[Records drawn from a dataset]
################

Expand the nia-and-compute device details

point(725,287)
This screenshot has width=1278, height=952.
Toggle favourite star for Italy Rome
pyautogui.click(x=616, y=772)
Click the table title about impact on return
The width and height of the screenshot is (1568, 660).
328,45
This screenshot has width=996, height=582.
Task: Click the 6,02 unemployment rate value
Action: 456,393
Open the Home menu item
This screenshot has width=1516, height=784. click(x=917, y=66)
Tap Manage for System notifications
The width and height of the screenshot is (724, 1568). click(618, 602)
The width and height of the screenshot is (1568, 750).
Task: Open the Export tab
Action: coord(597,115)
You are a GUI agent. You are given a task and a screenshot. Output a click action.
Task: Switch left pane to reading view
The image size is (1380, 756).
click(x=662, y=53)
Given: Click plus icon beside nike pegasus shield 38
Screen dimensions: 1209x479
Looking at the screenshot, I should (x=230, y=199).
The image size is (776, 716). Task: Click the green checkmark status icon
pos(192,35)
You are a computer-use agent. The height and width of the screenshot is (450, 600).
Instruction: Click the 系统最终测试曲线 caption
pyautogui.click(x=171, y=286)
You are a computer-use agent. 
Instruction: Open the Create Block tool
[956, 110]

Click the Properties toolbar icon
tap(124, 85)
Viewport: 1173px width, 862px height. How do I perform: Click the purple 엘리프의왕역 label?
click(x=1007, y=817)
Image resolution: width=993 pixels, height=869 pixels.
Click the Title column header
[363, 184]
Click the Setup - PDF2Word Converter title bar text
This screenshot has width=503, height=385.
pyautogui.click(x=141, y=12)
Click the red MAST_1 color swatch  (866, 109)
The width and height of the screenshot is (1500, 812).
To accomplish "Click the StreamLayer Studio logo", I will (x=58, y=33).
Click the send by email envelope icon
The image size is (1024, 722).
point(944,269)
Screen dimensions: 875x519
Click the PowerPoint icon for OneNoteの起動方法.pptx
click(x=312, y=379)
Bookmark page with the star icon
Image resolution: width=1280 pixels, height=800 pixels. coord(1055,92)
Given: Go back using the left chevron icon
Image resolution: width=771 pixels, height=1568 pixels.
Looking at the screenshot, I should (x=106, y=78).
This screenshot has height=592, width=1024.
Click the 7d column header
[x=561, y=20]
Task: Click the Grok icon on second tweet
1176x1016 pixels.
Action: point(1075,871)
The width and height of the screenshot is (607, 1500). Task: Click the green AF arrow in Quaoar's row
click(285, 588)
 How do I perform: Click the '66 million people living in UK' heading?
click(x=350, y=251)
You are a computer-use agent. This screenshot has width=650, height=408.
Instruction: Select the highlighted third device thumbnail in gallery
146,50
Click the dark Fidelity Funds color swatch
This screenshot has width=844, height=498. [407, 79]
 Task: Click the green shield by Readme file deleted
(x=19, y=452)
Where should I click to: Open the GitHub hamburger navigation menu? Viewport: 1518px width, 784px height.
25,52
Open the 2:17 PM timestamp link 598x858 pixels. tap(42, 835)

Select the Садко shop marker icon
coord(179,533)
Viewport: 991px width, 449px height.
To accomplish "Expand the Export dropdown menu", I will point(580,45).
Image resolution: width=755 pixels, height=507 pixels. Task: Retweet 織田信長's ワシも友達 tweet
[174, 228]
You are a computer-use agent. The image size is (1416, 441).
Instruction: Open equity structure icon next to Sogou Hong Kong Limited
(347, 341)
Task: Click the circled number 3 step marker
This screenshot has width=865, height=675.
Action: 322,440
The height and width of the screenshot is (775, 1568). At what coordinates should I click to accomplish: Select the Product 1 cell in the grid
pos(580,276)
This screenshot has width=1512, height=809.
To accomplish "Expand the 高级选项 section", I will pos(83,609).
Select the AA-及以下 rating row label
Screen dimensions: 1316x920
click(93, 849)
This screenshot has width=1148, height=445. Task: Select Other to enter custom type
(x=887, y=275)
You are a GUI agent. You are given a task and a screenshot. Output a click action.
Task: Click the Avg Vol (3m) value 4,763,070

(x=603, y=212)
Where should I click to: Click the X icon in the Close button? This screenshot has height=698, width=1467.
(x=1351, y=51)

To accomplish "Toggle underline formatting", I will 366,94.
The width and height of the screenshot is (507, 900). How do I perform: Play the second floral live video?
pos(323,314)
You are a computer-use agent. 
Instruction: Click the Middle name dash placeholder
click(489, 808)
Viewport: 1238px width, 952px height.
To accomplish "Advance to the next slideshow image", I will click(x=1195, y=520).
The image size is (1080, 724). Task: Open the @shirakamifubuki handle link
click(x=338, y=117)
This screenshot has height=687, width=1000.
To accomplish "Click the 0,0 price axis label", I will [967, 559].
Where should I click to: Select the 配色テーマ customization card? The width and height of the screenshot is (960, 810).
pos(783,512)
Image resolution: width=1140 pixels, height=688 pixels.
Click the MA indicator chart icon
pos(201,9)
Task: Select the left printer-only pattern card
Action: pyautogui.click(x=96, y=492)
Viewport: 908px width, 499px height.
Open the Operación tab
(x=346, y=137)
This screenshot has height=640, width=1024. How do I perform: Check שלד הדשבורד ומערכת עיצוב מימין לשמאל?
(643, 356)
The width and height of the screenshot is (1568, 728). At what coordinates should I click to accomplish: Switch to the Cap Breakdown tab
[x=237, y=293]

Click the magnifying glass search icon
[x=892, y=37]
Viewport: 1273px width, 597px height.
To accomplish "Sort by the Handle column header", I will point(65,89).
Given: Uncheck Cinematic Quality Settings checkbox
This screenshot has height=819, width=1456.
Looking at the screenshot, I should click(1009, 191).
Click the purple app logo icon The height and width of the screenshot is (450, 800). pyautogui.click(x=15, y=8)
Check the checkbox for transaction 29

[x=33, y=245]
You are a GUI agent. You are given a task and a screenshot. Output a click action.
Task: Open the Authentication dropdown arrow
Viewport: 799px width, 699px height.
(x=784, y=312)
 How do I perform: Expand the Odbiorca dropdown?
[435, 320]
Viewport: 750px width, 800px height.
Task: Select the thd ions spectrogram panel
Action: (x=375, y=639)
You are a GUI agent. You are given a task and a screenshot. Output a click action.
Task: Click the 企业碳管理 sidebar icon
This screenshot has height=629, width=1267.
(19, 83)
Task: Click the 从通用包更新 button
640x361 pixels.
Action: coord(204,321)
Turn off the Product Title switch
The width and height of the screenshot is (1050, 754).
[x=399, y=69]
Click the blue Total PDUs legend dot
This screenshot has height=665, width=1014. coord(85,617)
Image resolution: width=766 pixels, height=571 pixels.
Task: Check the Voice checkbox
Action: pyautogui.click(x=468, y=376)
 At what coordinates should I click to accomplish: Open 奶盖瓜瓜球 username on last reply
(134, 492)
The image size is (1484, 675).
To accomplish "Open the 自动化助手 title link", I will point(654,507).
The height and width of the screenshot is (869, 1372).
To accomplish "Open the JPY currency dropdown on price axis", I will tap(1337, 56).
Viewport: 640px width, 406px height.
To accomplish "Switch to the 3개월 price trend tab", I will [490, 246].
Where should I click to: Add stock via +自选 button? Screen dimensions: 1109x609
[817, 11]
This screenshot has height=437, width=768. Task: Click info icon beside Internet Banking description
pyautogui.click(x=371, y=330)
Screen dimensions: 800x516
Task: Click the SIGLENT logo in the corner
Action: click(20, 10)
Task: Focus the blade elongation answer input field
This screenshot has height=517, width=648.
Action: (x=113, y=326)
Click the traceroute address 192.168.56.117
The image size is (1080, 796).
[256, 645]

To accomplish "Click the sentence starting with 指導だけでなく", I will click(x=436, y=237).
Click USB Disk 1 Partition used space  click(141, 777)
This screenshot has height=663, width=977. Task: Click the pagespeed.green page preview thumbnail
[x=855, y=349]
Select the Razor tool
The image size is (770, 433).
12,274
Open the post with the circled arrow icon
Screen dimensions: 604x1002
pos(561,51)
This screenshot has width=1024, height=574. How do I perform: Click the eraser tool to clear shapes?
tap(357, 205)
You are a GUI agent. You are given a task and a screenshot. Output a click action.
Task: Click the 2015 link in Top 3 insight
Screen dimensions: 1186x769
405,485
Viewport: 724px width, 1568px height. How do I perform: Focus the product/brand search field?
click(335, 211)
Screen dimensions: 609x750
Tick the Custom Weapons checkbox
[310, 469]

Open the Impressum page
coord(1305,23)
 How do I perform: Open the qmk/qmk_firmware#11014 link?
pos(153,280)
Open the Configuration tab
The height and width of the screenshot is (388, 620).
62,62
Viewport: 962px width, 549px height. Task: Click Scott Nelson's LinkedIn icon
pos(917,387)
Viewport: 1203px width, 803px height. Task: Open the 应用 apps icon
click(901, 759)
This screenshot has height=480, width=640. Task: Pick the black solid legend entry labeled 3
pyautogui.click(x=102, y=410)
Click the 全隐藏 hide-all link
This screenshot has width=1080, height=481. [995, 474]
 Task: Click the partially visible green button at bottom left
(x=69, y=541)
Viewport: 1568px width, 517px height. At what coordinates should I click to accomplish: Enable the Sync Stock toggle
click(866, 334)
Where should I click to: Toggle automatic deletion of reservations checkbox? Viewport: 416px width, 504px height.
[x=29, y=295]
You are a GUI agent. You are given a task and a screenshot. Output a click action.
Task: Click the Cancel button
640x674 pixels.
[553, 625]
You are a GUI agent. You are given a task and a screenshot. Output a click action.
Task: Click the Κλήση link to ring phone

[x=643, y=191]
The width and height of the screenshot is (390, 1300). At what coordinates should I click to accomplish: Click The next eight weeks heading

################

• **Task brief**
Tell how many lines above hold "axis", nothing more.

• **Response area**
2